For those of you who have followed my logs related to "Stop Drugging our Kids" and others describing the Big Pharmas' practices, this is just one more headline that will probably be overlooked while psychiatry continues to drug their patients while Big Pharmas go about their business, passing off their research as scientific evidence and paying off their professional customers and politicians. Hmm, I wonder why I am becoming so cynical in my "old age" when I feel as though I am "growing young" and spirited. "But the routine prescription of the drugs for aggression, they concluded, “should no longer be regarded as a satisfactory form of care.”
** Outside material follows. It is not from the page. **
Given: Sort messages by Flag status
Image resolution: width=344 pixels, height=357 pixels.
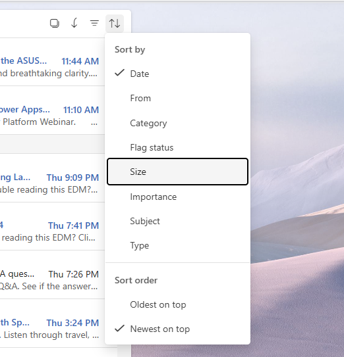Looking at the screenshot, I should tap(177, 147).
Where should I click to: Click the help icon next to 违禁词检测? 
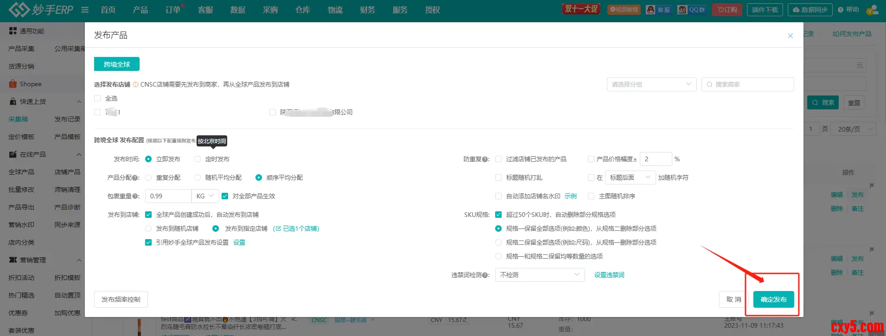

Finally, I am adding an additional article introduced in the International Journal of Mental Health Systems that describes the failures of the Diagnostic Statistical Manual(DSM) as a psychiatric system or model used to assess or measure depression and schizophrena. This is another remarkable article that questions the validity and usefulness of a system that is commonly used by mental health professionals. The authors recommend other system approaches that can be more helpful and effective for evaluating and treating patients suffering with depression and schizophrenia. "Classification in Psychiatry: Does it Deliver in Schizophrenia and Depression?"
[link]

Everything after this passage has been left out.